Cisco calls its new system the ONS 15540 Extended Services Platform (ESP), and company officials said it was developed in-house rather than through acquisition, as were earlier products in the Cisco optical line.
The ESP employs Dense Wavelength Division Multiplexing (DWDM), a technology that increases bandwidth by shooting different data streams at different frequencies or wavelengths over the same optical fibre. The initial system will accommodate as many as 32 individual wavelengths that can operate at speeds ranging from 16M bit/sec. to 2.5G bit/sec. The basic system will sell for US$67,000 and is expected to be available next month, Cisco officials said.
Cisco’s main competitor in this area is Brampton, Ont.-based Nortel’s Optera system. AT&T Corp. plans to use both systems for its Ultravailable Broadband Network, an optical network for large corporate customers, said Bernie McElroy, vice-president of business development for business continuity solutions at AT&T.
But McElroy wouldn’t comment on the cost and performance difference between Cisco’s and Nortel’s systems; instead, he said the brand of equipment AT&T installs depends on the application and, often, end-user preferences.
David Willis, an analyst at Meta Group Inc. in Stamford, Conn., said that although the new Cisco system may have some price advantage compared with Nortel’s Optera, Cisco still doesn’t have the strong relationships with service providers, particularly large carriers, that Nortel does.
But Grier Hansen, an analyst at Giga Information Group Inc. in Cambridge, Mass., said the new system makes Cisco competitive at the core of metropolitan-area networks as well as at the edge.
A key question is whether the new DWDM product will help Cisco penetrate the lucrative SAN market.

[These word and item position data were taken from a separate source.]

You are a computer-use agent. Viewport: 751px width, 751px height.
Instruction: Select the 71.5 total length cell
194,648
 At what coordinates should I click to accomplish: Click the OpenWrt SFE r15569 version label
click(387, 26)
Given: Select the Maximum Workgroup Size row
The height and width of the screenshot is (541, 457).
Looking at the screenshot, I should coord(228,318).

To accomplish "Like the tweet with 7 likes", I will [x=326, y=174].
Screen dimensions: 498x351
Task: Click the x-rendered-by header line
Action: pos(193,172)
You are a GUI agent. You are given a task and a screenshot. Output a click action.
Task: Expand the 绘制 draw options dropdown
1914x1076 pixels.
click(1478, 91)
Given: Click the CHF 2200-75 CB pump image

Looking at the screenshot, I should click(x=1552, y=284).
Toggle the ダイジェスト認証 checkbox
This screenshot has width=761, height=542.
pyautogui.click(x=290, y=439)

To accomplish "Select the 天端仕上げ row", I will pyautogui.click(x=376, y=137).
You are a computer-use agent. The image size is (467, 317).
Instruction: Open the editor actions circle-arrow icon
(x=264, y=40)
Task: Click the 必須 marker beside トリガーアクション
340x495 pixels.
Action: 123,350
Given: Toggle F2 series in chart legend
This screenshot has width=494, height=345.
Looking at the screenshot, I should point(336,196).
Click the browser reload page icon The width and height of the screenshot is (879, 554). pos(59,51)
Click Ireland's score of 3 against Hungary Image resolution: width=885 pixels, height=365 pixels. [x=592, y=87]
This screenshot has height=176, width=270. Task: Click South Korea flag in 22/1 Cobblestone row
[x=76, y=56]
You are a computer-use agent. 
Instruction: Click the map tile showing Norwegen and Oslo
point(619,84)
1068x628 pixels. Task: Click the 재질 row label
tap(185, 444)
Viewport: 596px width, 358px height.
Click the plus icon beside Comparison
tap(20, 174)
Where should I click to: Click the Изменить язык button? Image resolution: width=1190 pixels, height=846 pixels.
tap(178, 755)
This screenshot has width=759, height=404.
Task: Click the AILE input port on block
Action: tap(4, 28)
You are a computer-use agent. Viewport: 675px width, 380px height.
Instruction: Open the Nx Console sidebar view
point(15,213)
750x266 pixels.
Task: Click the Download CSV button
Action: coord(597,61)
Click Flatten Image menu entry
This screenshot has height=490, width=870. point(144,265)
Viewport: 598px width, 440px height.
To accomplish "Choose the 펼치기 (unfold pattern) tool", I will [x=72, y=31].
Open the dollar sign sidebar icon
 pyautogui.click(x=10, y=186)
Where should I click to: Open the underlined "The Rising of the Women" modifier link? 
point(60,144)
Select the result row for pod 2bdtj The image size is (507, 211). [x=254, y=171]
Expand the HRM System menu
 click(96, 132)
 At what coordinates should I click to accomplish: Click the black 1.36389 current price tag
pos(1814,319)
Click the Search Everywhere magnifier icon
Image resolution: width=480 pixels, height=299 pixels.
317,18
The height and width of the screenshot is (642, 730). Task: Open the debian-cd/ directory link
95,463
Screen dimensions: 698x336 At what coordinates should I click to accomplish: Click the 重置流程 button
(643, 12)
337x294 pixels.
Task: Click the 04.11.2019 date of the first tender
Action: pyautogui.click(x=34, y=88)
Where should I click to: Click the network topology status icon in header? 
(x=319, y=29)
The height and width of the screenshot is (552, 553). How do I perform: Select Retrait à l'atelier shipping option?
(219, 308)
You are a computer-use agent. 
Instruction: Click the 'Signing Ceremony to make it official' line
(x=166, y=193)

Bob Zimmerman, a storage analyst at Giga, said he believes it will. He predicted that Cisco’s move into the storage arena would ignite competition with San Jose, Calif.-based SAN switching technology leader Brocade Communications Systems Inc., which owns 60 to 90 per cent of the switch marketplace. “I think Cisco is going to dominate that discussion,” Zimmerman said.
But Greg Brashier, an analyst at Strategic Research Corp., a network storage management market research firm in Santa Barbara, Calif., said DWDM in the SAN marketplace is still very much in its infancy.
“Most [potential buyers] won’t even know what [DWDM] stands for,” he said.